## DATA FOR THIS TASK

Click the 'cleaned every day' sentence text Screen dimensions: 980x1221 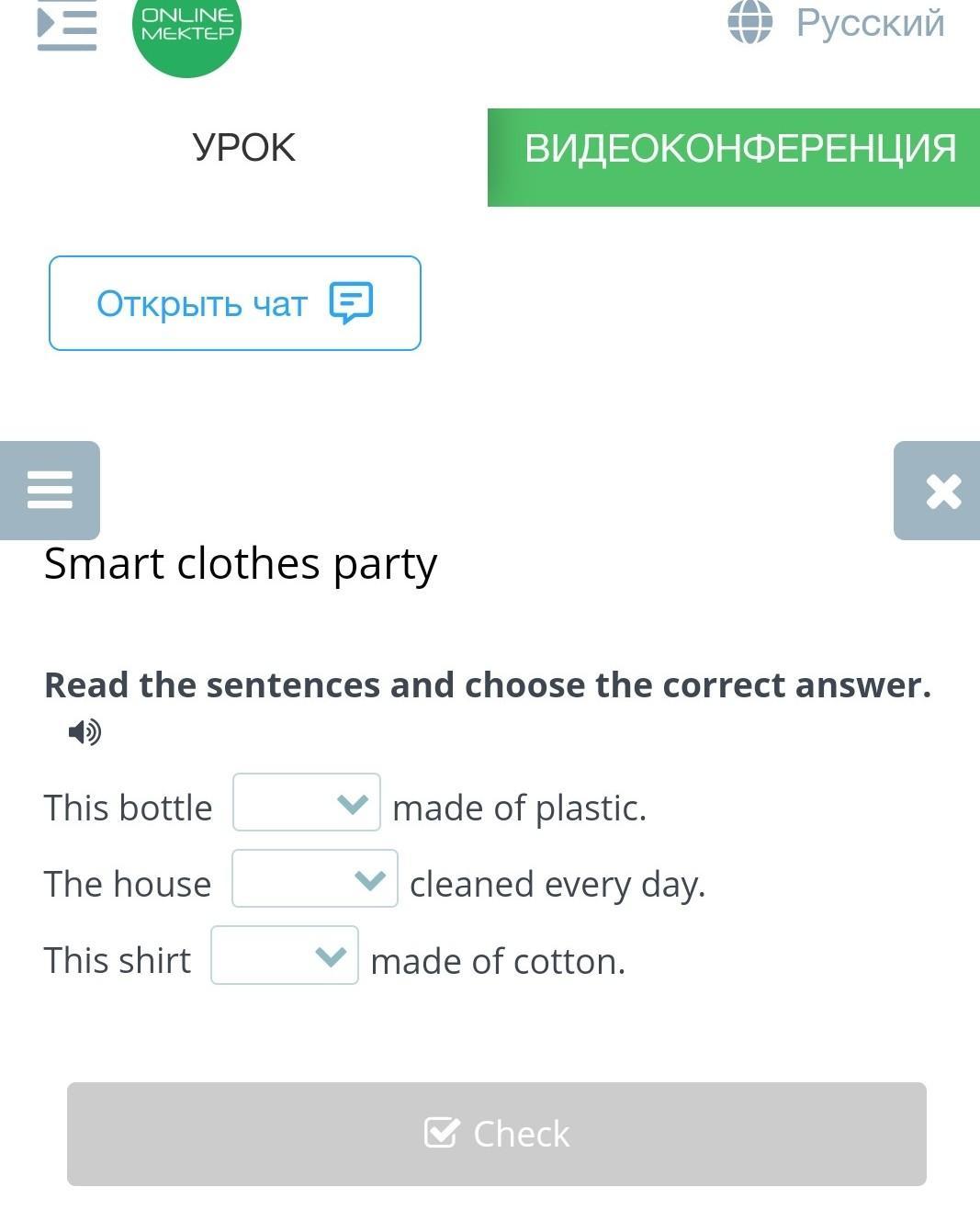(558, 885)
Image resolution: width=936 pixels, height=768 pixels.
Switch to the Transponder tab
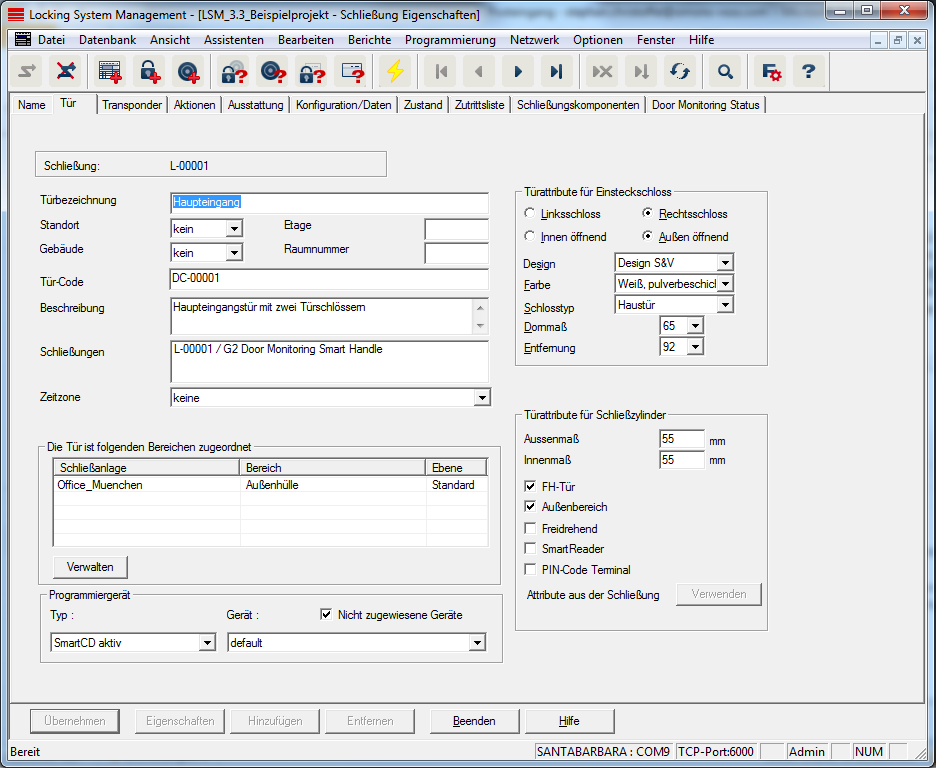(132, 105)
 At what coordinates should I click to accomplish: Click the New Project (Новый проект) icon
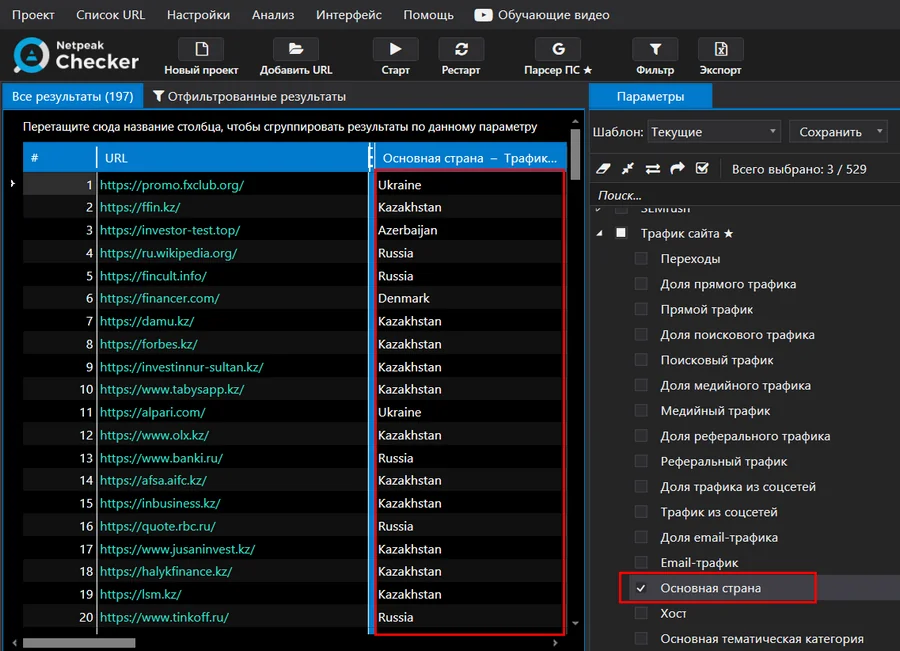click(201, 49)
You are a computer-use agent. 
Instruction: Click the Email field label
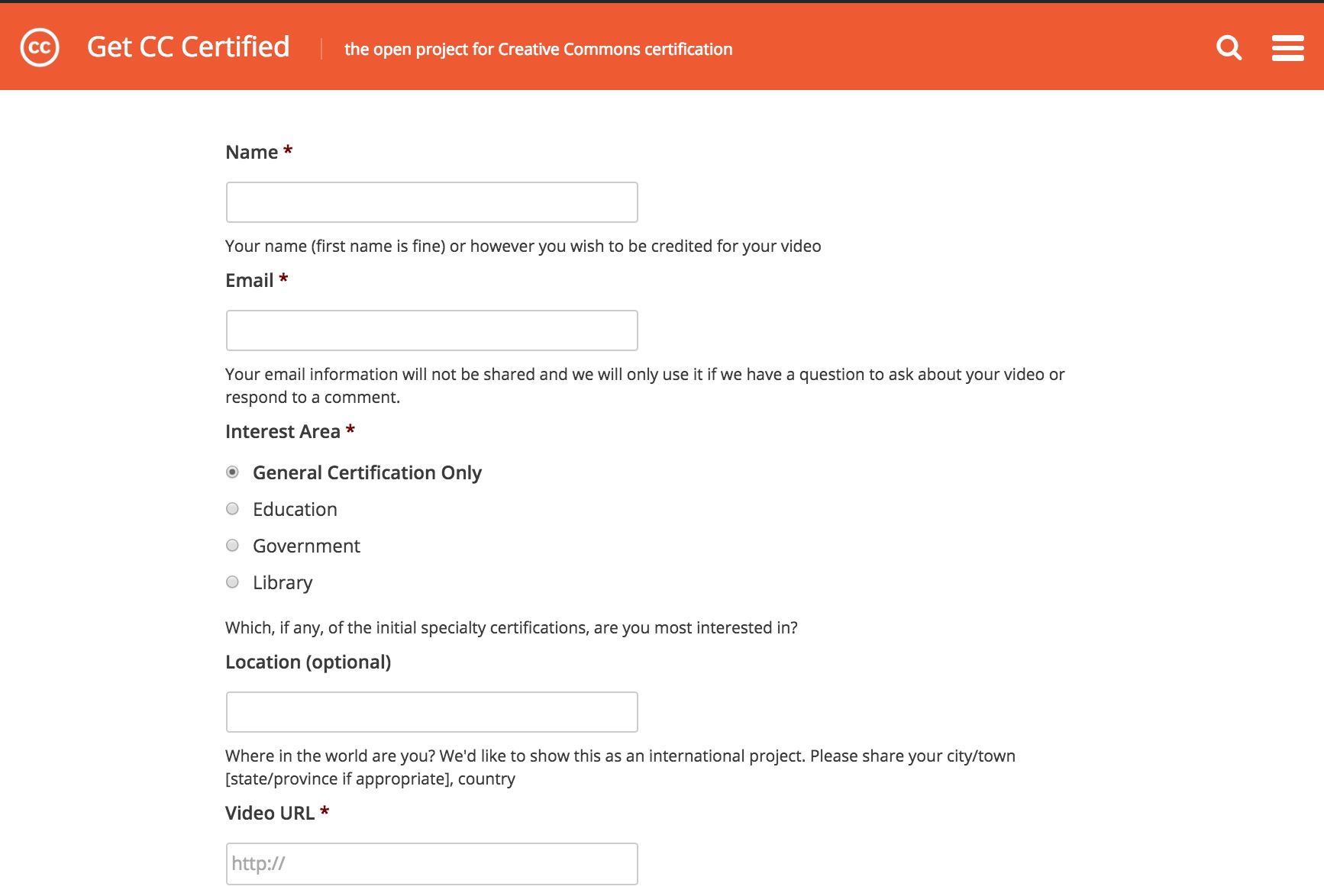coord(250,281)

## WORK INSTRUCTIONS
Repeat only the lines from the one with "Switch to the Transponder tab" through the end of the data, both included and exactly as written. Pictures stay out of the copy.

## TASK OUTPUT
Switch to the Transponder tab
(132, 105)
 At what coordinates should I click to accomplish: Click the New Project (Новый проект) icon
click(201, 49)
You are a computer-use agent. 
Instruction: Click the Email field label
coord(250,281)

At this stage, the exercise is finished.